The latest Small Bites survey asked visitors if they tend to put on weight in the winter (or during colder months.)
60% of respondents clicked "yes," while the remaining 40% answered "no."
If you find that weight management is more challenging in the winter months, you are not imagining things!
Many people who do not enjoy the gym environment take advantage of the outdoors for physical activity in the Summer months, whether it be jogging, swimming, walking, or rollerblading.
Once winter comes along, though, these activities are often completely stopped.
Meanwhile, caloric intake remains steady. The end result? Not surprisingly, a few extra pounds.
One of the best strategies (other than moving down to Venezuela during cold months) is to attempt to develop long-term habits, rather than short-term solutions.
Strictly cutting calories and denying yourself your favorite junky foods for two months in order to look good in a swimsuit may be effective, but once beach season is over, you're back to old habits -- and your old figure.

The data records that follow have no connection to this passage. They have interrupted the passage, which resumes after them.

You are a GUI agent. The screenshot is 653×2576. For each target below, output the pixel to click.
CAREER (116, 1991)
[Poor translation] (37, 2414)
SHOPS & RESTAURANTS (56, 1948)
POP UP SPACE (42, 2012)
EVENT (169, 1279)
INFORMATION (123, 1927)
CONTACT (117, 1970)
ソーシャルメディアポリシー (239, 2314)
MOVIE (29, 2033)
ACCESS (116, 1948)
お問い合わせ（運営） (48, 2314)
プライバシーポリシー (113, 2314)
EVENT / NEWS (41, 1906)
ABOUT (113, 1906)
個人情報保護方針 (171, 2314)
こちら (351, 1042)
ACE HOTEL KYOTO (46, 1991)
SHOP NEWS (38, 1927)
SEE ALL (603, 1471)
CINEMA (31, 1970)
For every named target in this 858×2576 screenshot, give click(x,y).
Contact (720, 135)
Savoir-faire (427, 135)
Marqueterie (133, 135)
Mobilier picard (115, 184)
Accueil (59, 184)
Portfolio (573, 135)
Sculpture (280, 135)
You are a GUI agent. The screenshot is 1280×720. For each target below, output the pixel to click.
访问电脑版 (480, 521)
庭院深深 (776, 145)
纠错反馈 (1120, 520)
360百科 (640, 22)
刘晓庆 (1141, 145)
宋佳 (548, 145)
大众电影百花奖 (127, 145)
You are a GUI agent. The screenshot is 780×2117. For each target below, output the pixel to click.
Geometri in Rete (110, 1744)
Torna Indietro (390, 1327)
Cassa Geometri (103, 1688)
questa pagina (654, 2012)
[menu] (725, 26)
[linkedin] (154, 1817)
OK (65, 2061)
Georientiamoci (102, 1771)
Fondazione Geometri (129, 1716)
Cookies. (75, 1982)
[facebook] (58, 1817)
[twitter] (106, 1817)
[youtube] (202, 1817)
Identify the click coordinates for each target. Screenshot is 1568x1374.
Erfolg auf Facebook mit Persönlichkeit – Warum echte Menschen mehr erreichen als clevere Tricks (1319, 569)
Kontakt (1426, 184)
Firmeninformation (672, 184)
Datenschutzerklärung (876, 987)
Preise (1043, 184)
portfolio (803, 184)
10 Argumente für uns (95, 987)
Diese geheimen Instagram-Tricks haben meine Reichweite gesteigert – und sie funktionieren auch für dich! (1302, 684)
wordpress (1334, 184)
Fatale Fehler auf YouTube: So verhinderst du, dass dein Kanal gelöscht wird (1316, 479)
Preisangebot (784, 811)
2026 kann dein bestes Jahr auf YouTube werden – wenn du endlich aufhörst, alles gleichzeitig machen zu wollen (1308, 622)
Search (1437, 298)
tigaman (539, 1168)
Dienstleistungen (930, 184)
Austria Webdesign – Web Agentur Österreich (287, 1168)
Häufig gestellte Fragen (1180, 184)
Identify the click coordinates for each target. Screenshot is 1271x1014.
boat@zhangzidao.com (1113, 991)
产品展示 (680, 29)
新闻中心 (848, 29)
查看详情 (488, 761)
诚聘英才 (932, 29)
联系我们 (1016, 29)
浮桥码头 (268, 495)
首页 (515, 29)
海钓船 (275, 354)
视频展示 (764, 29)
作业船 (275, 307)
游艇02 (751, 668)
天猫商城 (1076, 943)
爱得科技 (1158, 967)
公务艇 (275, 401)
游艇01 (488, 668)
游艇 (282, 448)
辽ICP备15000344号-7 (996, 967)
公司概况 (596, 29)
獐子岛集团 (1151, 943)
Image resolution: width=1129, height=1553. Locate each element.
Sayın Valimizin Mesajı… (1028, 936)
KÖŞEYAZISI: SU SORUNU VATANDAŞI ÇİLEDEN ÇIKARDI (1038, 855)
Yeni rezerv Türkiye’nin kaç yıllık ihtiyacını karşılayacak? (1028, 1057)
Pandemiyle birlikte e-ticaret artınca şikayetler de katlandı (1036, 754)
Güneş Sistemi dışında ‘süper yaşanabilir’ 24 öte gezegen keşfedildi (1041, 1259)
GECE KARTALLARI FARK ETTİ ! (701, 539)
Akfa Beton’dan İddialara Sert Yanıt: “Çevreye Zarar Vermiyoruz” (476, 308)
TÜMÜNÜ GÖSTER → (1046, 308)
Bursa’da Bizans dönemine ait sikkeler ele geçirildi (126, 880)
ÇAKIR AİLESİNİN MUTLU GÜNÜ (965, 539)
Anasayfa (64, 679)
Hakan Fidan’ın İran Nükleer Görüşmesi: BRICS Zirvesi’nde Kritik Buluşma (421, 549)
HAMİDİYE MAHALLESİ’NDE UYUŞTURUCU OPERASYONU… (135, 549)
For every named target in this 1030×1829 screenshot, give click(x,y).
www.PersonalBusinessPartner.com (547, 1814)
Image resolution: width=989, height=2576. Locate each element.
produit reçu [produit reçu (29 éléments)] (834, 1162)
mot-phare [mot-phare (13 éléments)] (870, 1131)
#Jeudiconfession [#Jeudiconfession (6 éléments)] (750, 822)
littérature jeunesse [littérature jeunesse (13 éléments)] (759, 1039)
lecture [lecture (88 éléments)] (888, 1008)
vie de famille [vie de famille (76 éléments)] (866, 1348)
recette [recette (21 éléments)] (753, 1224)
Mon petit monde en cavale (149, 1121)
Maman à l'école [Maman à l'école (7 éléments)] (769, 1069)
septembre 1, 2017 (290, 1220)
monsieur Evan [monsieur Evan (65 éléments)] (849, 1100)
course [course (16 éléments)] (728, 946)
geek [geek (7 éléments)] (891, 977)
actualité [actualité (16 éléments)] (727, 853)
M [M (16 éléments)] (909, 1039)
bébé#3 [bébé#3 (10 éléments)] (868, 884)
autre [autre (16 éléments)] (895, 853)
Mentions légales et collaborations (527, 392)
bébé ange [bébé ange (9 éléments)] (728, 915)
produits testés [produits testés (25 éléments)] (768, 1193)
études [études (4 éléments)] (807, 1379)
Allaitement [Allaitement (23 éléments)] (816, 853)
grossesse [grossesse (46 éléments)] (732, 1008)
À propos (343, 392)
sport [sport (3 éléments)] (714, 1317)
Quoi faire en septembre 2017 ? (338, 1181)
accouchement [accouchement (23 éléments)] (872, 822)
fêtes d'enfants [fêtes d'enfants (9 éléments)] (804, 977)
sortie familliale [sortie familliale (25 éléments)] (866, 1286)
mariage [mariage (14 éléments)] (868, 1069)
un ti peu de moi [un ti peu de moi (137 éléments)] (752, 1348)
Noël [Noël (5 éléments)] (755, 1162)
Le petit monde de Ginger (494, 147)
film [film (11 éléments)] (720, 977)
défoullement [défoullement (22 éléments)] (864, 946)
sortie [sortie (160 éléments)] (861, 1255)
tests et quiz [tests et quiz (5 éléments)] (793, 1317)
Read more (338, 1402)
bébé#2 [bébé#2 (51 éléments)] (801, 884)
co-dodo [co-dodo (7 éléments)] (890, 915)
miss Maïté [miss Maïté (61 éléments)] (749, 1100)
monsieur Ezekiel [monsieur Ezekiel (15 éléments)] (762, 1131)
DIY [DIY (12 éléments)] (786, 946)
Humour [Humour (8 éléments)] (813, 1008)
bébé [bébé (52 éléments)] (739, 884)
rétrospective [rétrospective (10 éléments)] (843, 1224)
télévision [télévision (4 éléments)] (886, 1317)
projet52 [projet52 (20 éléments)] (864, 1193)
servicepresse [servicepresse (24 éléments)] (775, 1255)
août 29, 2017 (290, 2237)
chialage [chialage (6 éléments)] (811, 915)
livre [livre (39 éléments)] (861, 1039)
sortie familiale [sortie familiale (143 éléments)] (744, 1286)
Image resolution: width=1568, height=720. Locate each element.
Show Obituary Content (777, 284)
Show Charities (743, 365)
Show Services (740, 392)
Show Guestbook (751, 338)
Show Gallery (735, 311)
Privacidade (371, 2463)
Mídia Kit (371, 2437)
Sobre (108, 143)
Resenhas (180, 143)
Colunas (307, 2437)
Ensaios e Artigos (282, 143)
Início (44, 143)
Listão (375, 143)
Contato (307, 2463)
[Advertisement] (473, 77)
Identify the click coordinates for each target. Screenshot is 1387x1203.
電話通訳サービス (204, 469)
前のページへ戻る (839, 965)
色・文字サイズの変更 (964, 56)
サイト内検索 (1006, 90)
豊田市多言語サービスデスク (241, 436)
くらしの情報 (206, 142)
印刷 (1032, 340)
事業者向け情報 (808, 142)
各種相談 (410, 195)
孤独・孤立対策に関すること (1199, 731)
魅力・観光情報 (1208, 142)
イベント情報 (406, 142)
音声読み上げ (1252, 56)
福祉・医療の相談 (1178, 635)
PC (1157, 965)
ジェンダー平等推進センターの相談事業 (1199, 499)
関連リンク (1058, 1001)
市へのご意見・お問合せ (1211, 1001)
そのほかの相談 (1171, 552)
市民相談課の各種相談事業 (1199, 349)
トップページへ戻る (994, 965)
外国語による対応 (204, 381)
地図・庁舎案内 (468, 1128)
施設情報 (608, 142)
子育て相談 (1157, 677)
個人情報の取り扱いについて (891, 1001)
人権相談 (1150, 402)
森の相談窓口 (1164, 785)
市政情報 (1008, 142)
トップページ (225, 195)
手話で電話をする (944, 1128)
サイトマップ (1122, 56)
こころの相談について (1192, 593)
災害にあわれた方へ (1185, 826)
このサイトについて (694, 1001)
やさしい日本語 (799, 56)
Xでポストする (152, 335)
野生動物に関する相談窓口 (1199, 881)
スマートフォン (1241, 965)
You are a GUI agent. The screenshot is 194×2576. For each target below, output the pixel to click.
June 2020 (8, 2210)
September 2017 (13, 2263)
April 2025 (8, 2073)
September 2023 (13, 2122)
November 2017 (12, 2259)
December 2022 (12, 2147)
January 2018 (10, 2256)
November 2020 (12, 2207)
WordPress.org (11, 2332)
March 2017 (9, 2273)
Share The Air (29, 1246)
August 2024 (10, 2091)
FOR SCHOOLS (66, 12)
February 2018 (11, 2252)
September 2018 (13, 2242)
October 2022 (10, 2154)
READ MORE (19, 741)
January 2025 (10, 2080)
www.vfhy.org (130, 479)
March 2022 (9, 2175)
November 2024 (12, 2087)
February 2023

Rather than compartmentalizing your eating plan by season, make it a point to keep similar eating habits throughout the year.
After all, going through overly regimented dietary patterns makes it that much more likely that you will eventually "give in" and binge.
If "weather appropriate" substitutions must take place, always keep your goals in mind.
For example, starting off dinner with a cool and crisp side salad may work in the sweltering August heat, but not when it's 25 degrees out.
Soup can be an excellent replacement, as long as you choose wisely.
Avoid cream-based concoctions -- as well as watery ones!
While a cream-centered soup can pack a significant amount of calories, I find watery broths to be useless, as they are are rarely filling and do not offer much nutrition.
Instead, opt for bean soups. Half a cup of black bean or lentil soup is low in calories and high in fiber, helping you feel fuller faster.